Der weithin unbekannte Kandidat

Als Andrzej Duda im Frühling 2015 zum Präsidentschaftskandidaten der national-konservativen PiS-Partei ausgerufen wurde, war sogar unter den Journalisten die Verwirrung groß. Viele verwechselten ihn anfangs mit dem Vorsitzenden der Gewerkschaft Solidarnosc, Piotr Duda. Der mit diesem nicht verwandte Andrzej war zwar schon Staatssekretär im Präsidialamt während der Amtszeit des Präsidenten Lech Kaczyński und zuletzt EU-Abgeordneter gewesen - politisch aufgefallen ist er aber nie. Die Überraschung war noch größer, als der 43-jährige den amtsmüden Bronisław Komorowski aus dem Präsidentenpalast fegte und damit auch den Grundstein legte zum Sieg der PiS bei den nachfolgenden Parlamentswahlen.

Mit einer komfortablen, parlamentarischen Mehrheit ausgestattet und mit einem unerfahrenen politischen Ziehsohn im Präsidentenamt schien für Jarosław Kaczynski die Chance des Lebens gekommen zu sein: endlich seinen Traum von der national-konservativen Revolution, einer grundlegenden moralischen Wende zu verwirklichen. Den Traum vom "starken Staat", der die "postkommunistischen Seilschaften" und die "verkommenen westlich-liberalen Eliten" abwerfen und Polen zu ihren nationalen und katholischen Wurzeln zurückbringen würde. Nicht umsonst sahen die Autoren des umstrittenen Gesetzes das Oberste Gericht künftig in der Pflicht, bei der Gesetzgebung die "christlichen Werte" zu berücksichtigen.

Gerichte im Dienste der Regierung?

Für die moralische Wende bei den obersten Richtern sollte der Justizminister sorgen, der bereits in Personalunion als Generalstaatsanwalt fungiert.

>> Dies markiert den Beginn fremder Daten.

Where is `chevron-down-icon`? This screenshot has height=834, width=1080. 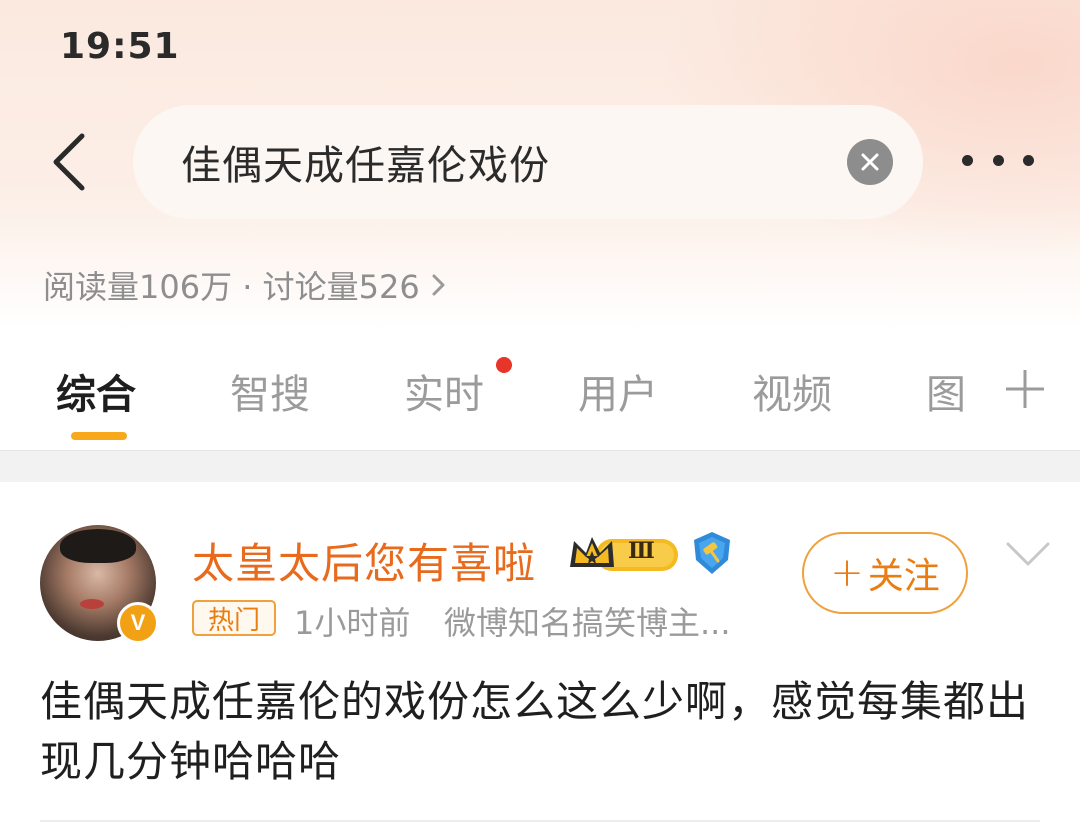 chevron-down-icon is located at coordinates (1028, 554).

Die in der vergangenen Woche von Sejm und Senat verabschiedeten Gesetze sahen vor, alle obersten Richter in den einstweiligen Ruhestand zu versetzen. Die Auswahl der Nachfolger sollte dann der Justizminister erledigen.

Bartosz Dudek leitet die Polen-Redaktion der DW

Das ging nun Staatspräsident Duda zu weit. Sein Veto ist mutig, konsequent und richtig. Seine Funktion als persönlicher "Notar" des "Präses" und dessen national-konservativen Revolution ist Geschichte. Mutig ist die Entscheidung, weil sich Duda zum ersten Mal nicht nur seinem politischen Ziehvater in den Weg stellt, sondern auch den harten Kern seiner Wähler enttäuscht. Zudem setzt er sich in seinem eigenen politischen Lager dem Vorwurf aus, er würde sich der Protesten der Opposition beugen und mit den Gegnern der national-konservativen Revolution gemeinsame Sache machen.

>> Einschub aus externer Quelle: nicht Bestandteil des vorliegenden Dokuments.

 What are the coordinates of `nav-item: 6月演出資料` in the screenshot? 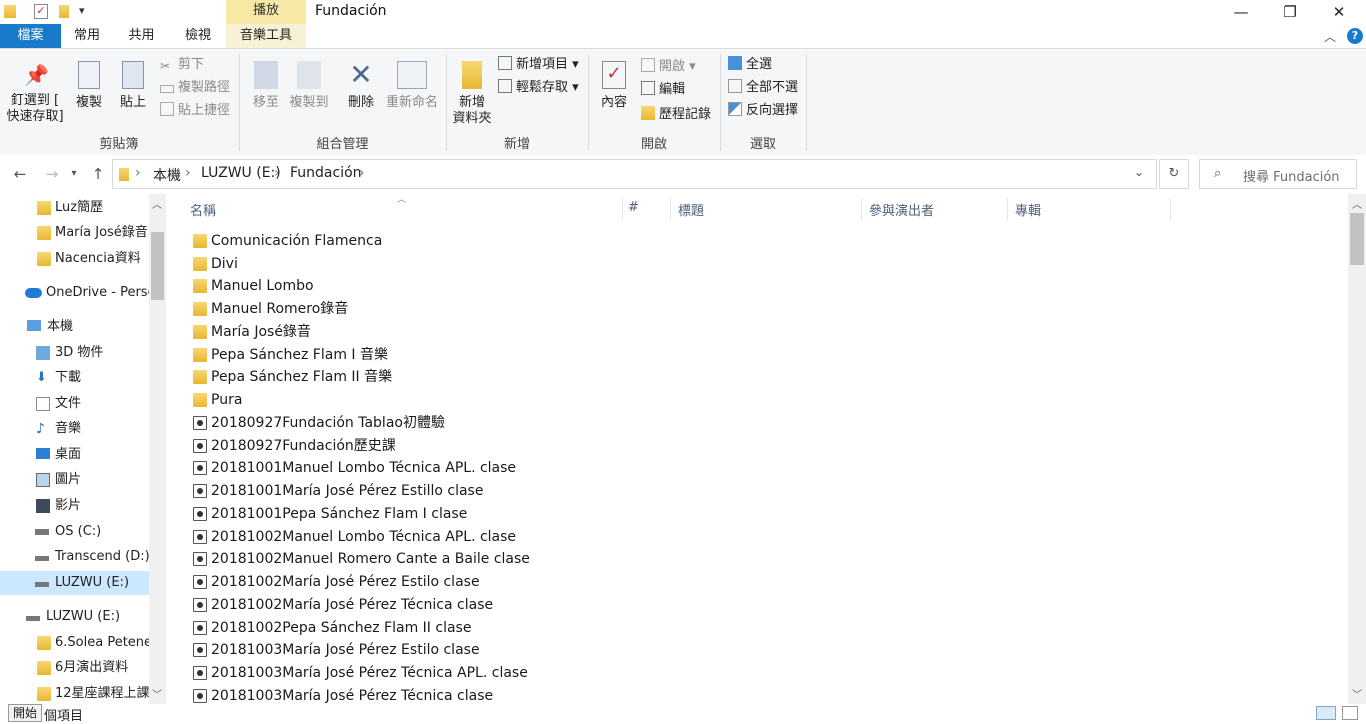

Doch die Entscheidung ist konsequent, weil Jarosław Kaczynski und seine Entourage die bereits vor Tagen ausgesprochene Warnung des Präsidenten ignoriert haben. Duda appellierte damals an das Parlament, die Reform mit Bedacht und nicht im Eil-Tempo zu verabschieden. In der Sache hatte er recht:  Das Gesetz, das er zur Unterzeichnung auf den Tisch bekam, beinhaltet offensichtliche Widersprüche. Ein Veto in einer solchen Situation hat nicht nur etwas mit Gesichtswahrung, sondern mit der elementaren Verantwortung für den Staat zu tun.

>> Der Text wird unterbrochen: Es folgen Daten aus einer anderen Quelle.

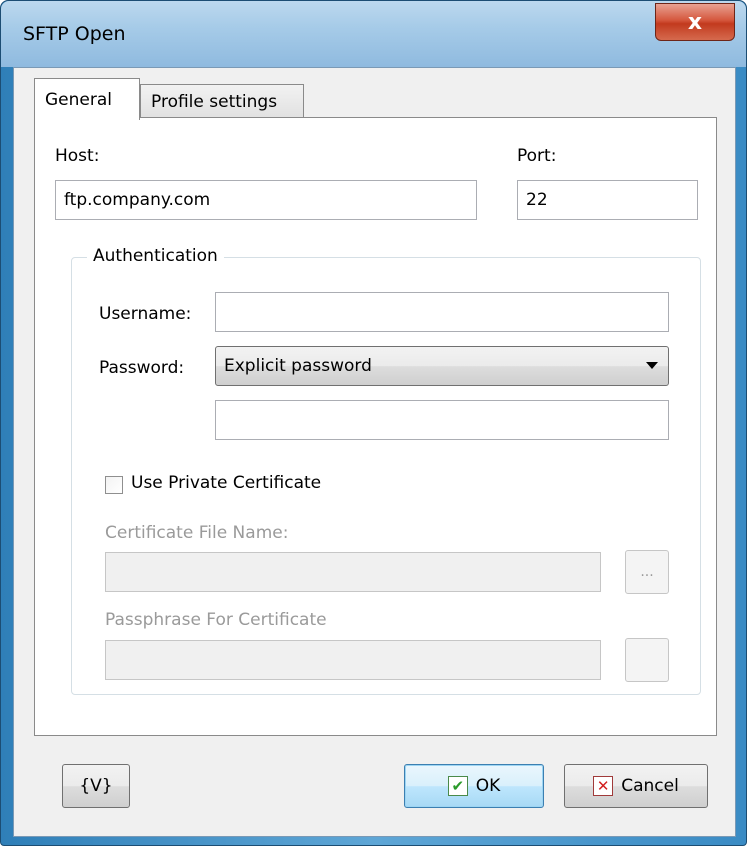 This screenshot has height=846, width=747. I want to click on tab-general: General, so click(87, 99).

Dudas Werben für Kompromisse

Und Duda liegt richtig, wenn er sagt, die Justizreform, die vielen Menschen tatsächlich am Herzen liegt, dürfe nicht zu Spaltung der Gesellschaft führen. Diese Spaltung ist seit dem Wahlsieg der PiS größer geworden - nicht zuletzt wegen des konfrontativen und rücksichtslosen Politikstils des Parteichefs Jarosław Kaczynski. Der Ansatz seines gerade verlorenen (Zieh-)Sohns ist deswegen zutreffend: Verantwortliche Politik heißt, Kompromisse zu schmieden und möglichst große Mehrheiten für politische Vorhaben zu erarbeiten.

Der Vorschlag des Präsidenten, die Mitglieder des für die Ernennung von Richtern zuständigen Landesrichterrats (KRS) künftig nicht mit einfacher, sondern mit qualifizierter Mehrheit von 3/5 zu wählen, zeugt von diesem Bewusstsein. Das Gesetz über den KRS hat Duda ebenfalls mit seinem Veto blockiert und lässt es überarbeiten.

Auch wenn die Überraschung und Empörung bei Jarosław Kaczyński groß sein mag:  Das dritte Justizgesetz ließ Andrzej Duda passieren - quasi als Trostpflaster. Demnach darf der Justizminister die Präsidenten der allgemeinen Gerichte bestimmen. Auch das hat Staatspräsident Duda mit der Zeit gelernt: Man muss auch seine Kontrahenten das Gesicht wahren lassen. Andrzej Duda ist mit seinem Amt gewachsen. Er ist ein JEMAND geworden.